#### What you will do:
1 - In the blog post about gaming and school, list each reason given in the sentence that begins "I've got several reasons:".
2 - Reproduce the blog post about gaming and school word for word, starting with "Gaming and School" and going on through "that product critique!)".

Gaming and School

The semester ends this week, and as a result, I’ve been spending a lot of quality time with my keyboard. Between this blog post and the last of the stuff I need to do for school, by the end of the night, I’ll have composed something like 3,000 words. Good thing I like to write! Speaking of writing, as inadvisable as I feel like it should be, I just can’t help myself when it comes to using gaming as a topic in my academic life. I’ve written papers about society’s trouble accepting role playing games as far back as 1997, and I’m working on a product critique of Magic: The Gathering for my intro to business class. (In fact, I’m writing this blog post while taking a break from writing that product critique!)

I’m not sure why I feel like I shouldn’t do this (maybe because I worry that my teachers will think anything related to something I do for fun if too frivolous for academic discussion?), but it doesn’t stop me from doing it at least once in almost every class I have to write for. I’ve got several reasons: I would love it if a teacher asked me about some game I’d mentioned in a paper (or indicated they already played it), I’ve found other gaming students to talk with that way, and I already know a fair bit about gaming, so research tends to be easier and new information I uncover tends to stay useful after the class is over. I’ve also met a decent number of other gamers in school settings (in fact, until I discovered podcasts, that was my primary source for meeting other gamers) so my academic life and my gaming life are kind of tied in my mind that way. The biggest reason though, is that I think over 20 years of hobby gaming in various forms has kind of rewired my brain.

#### Source data:
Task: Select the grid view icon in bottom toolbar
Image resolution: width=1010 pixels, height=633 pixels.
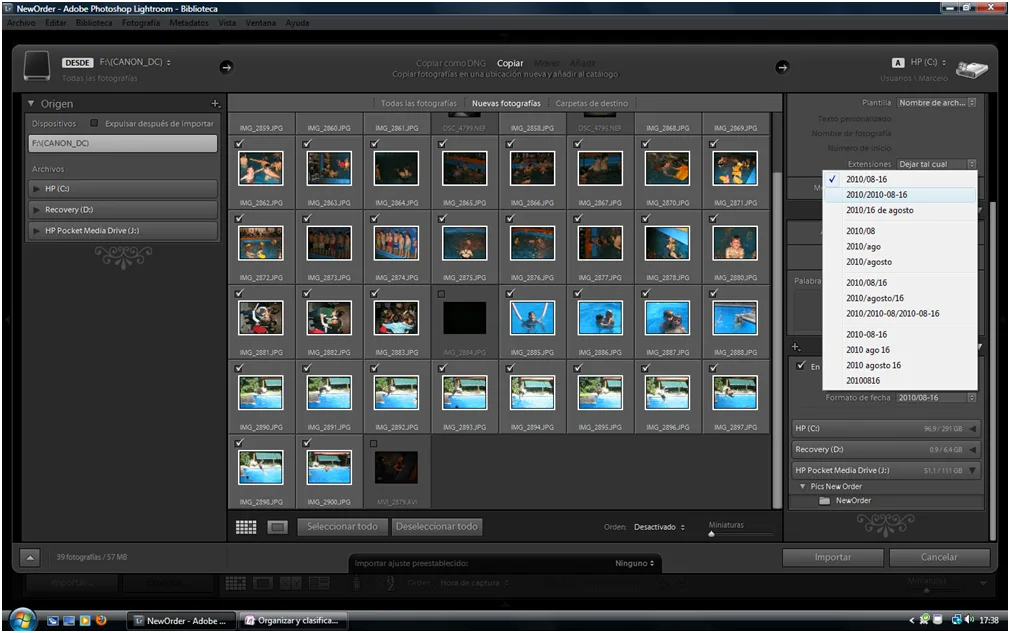Action: point(246,527)
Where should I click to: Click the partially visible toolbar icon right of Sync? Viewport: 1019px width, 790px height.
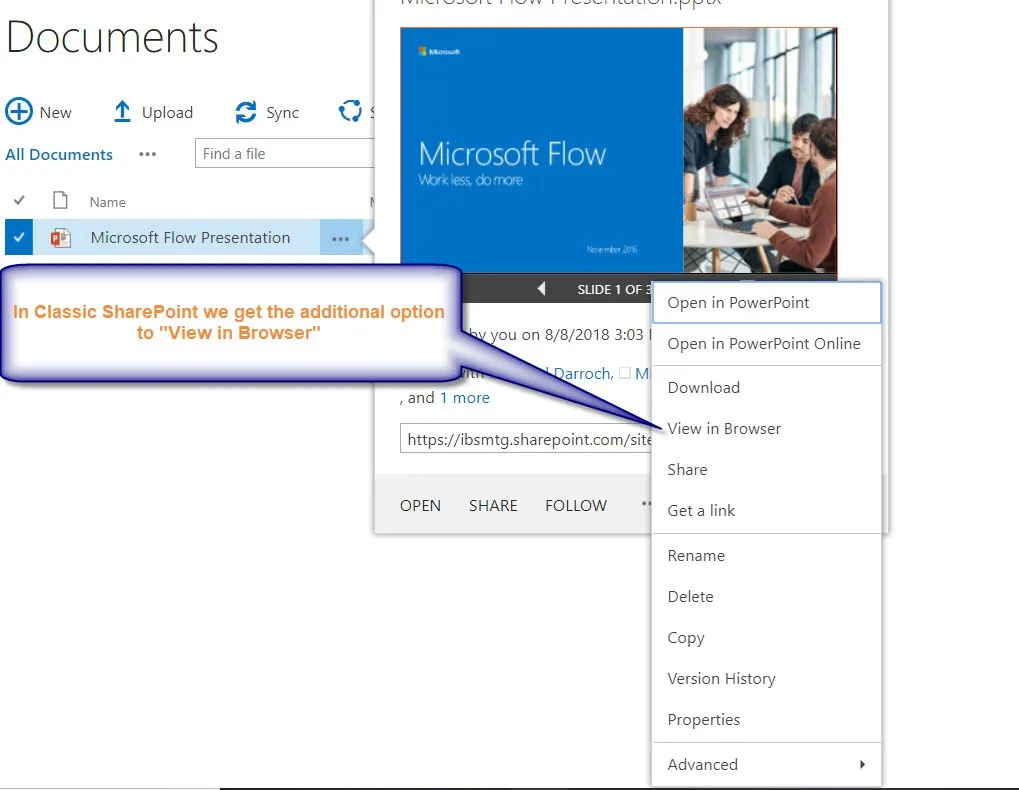[x=352, y=112]
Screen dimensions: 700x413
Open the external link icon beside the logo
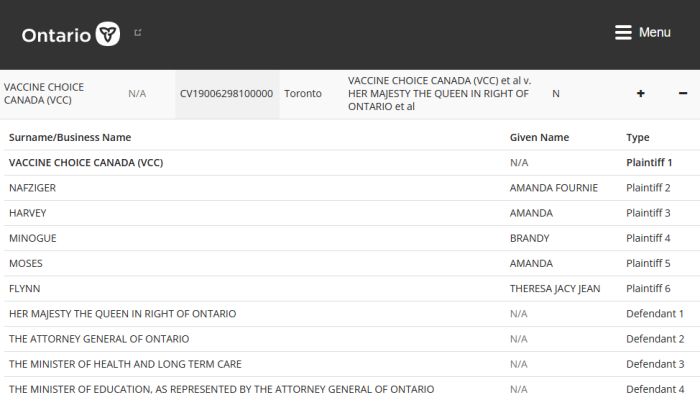138,33
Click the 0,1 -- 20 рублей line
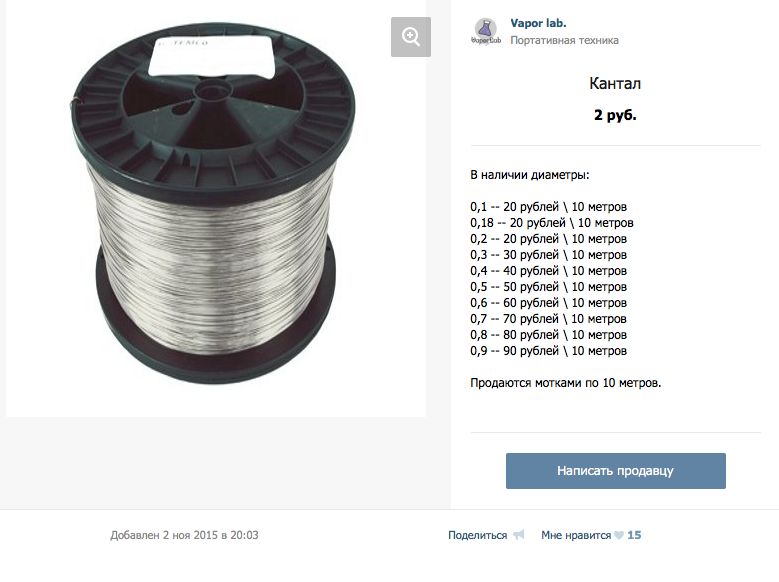Viewport: 779px width, 582px height. coord(548,207)
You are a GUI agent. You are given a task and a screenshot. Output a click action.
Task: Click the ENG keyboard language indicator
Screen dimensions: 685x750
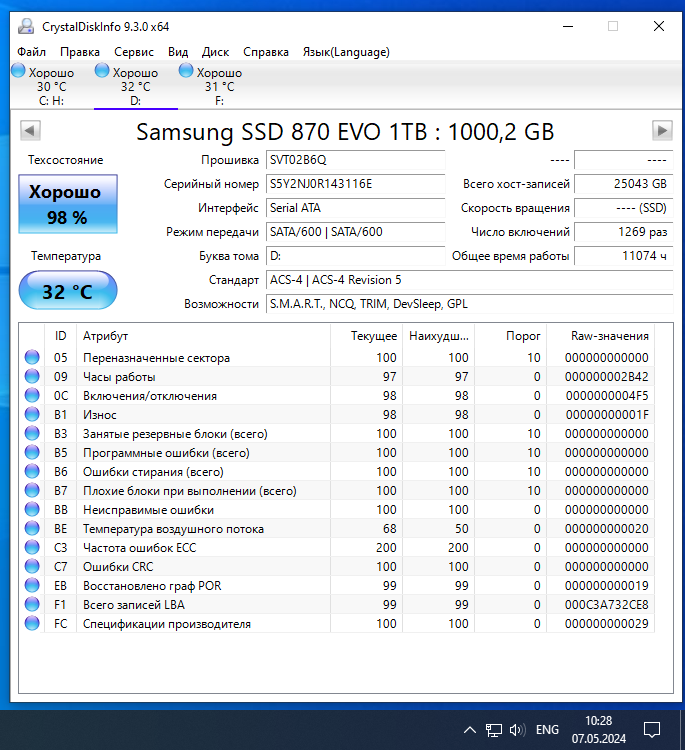tap(547, 729)
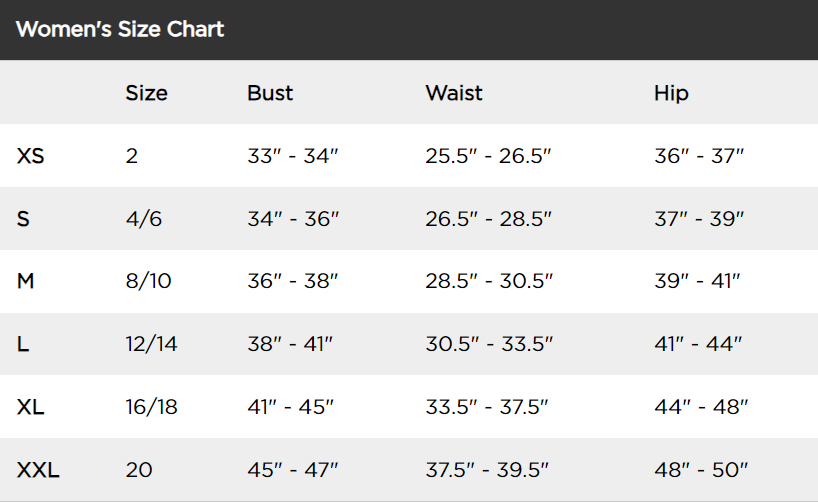This screenshot has height=502, width=818.
Task: Click the L row label
Action: point(23,344)
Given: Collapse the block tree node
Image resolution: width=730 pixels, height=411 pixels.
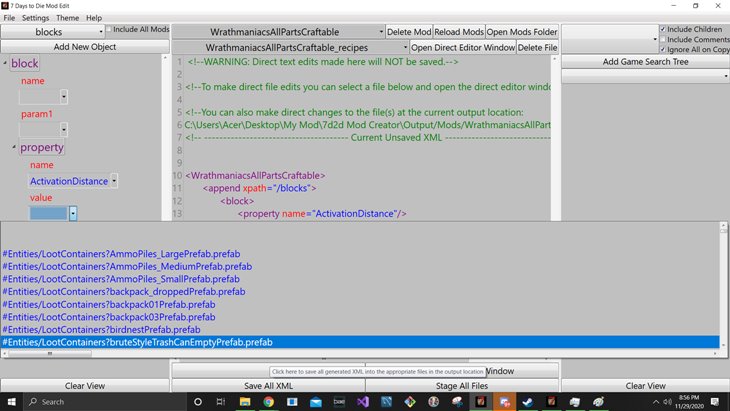Looking at the screenshot, I should point(6,64).
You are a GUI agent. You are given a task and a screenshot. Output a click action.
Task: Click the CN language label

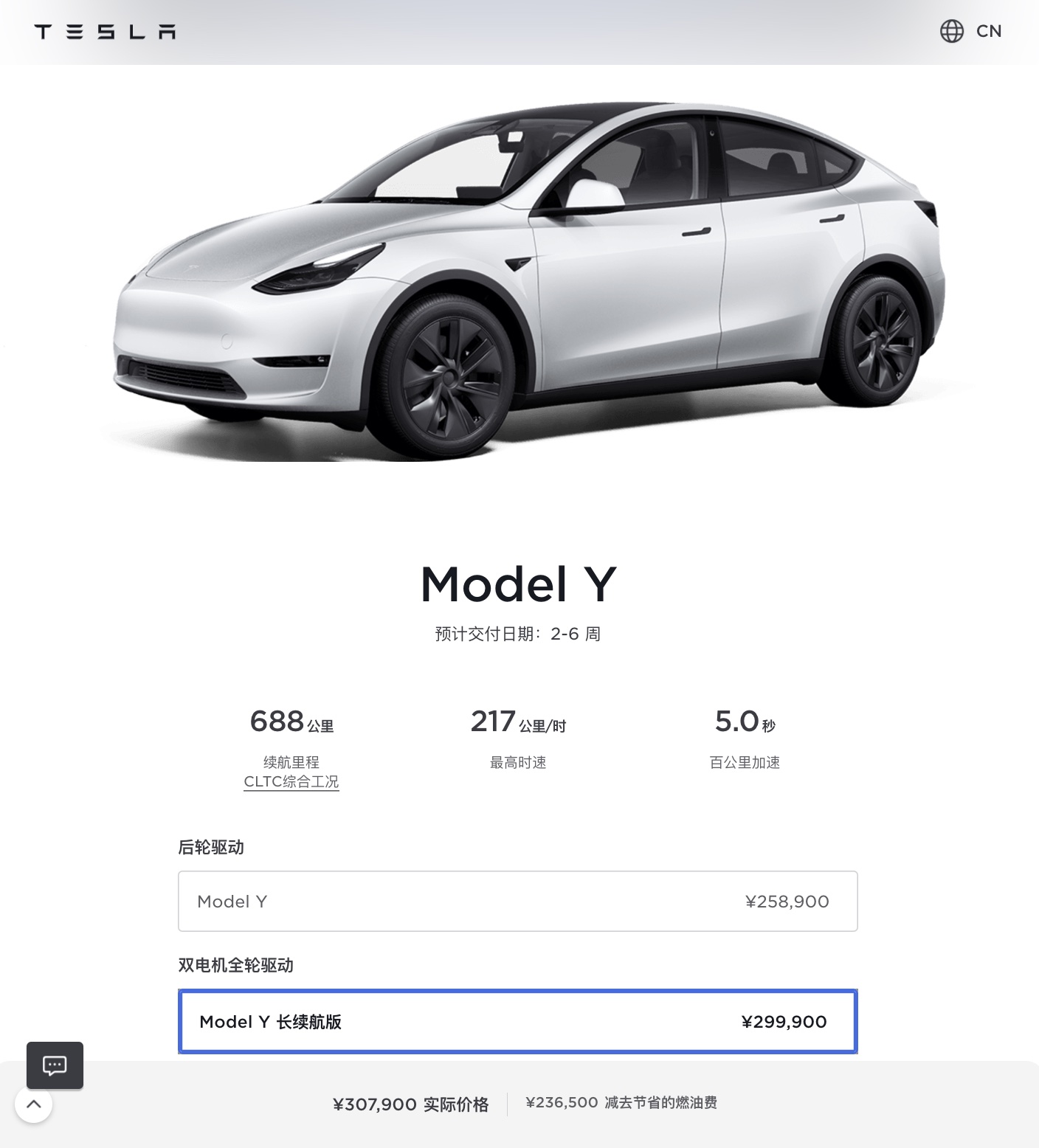988,31

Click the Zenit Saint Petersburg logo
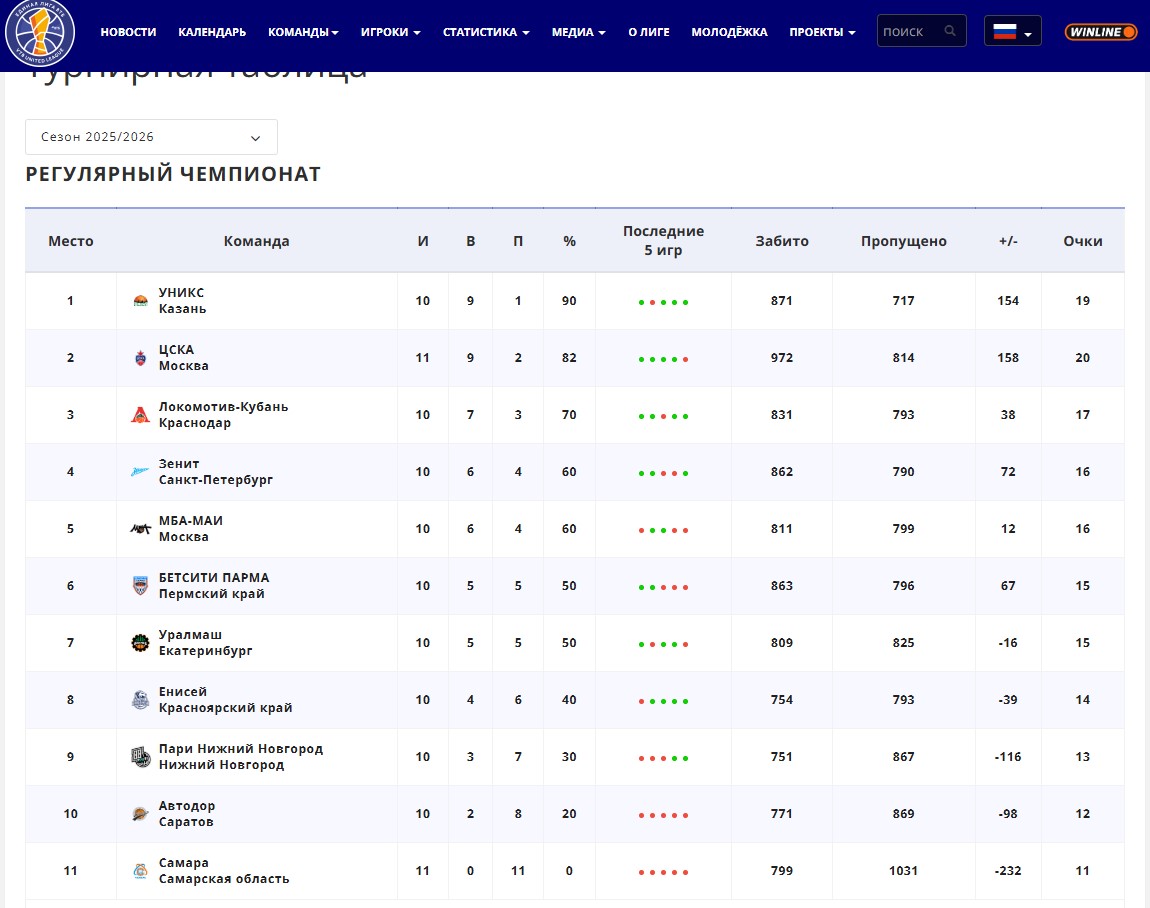pos(140,472)
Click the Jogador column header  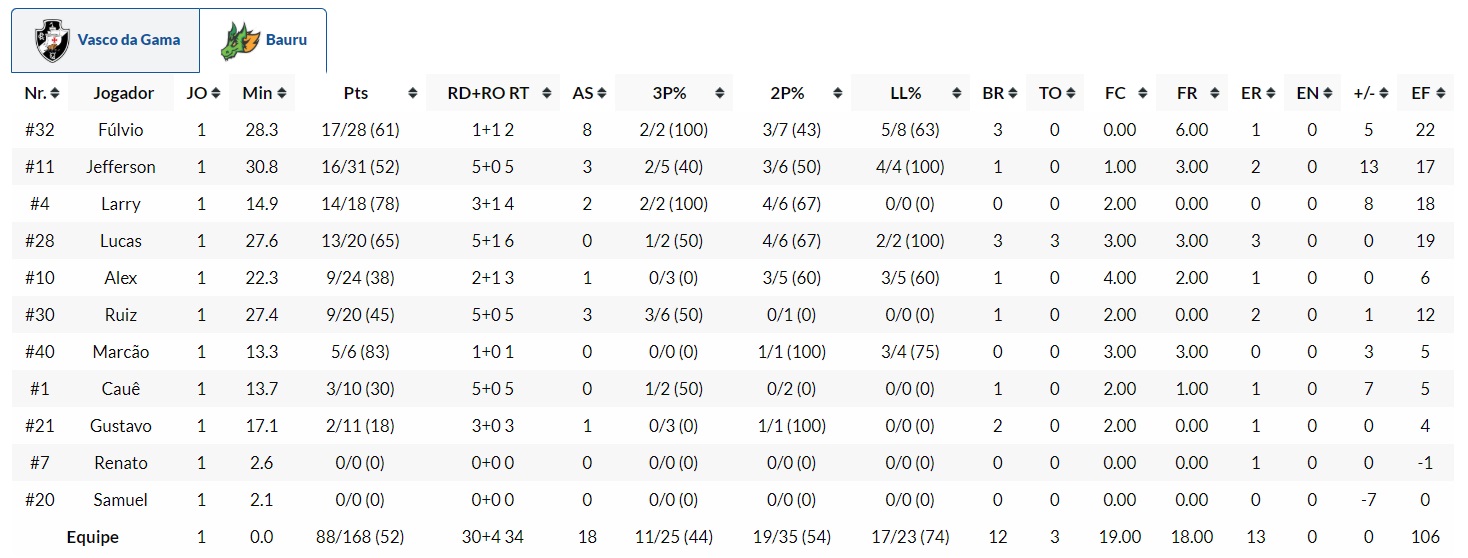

#### Response list:
1 -
- The writer would love it if a teacher asked about a game mentioned in a paper, or said they already played it.
- The writer has found other gaming students to talk with that way.
- The writer already knows a fair bit about gaming, so research tends to be easier and new information tends to stay useful after the class is over.

2 -
Gaming and School

The semester ends this week, and as a result, I’ve been spending a lot of quality time with my keyboard. Between this blog post and the last of the stuff I need to do for school, by the end of the night, I’ll have composed something like 3,000 words. Good thing I like to write! Speaking of writing, as inadvisable as I feel like it should be, I just can’t help myself when it comes to using gaming as a topic in my academic life. I’ve written papers about society’s trouble accepting role playing games as far back as 1997, and I’m working on a product critique of Magic: The Gathering for my intro to business class. (In fact, I’m writing this blog post while taking a break from writing that product critique!)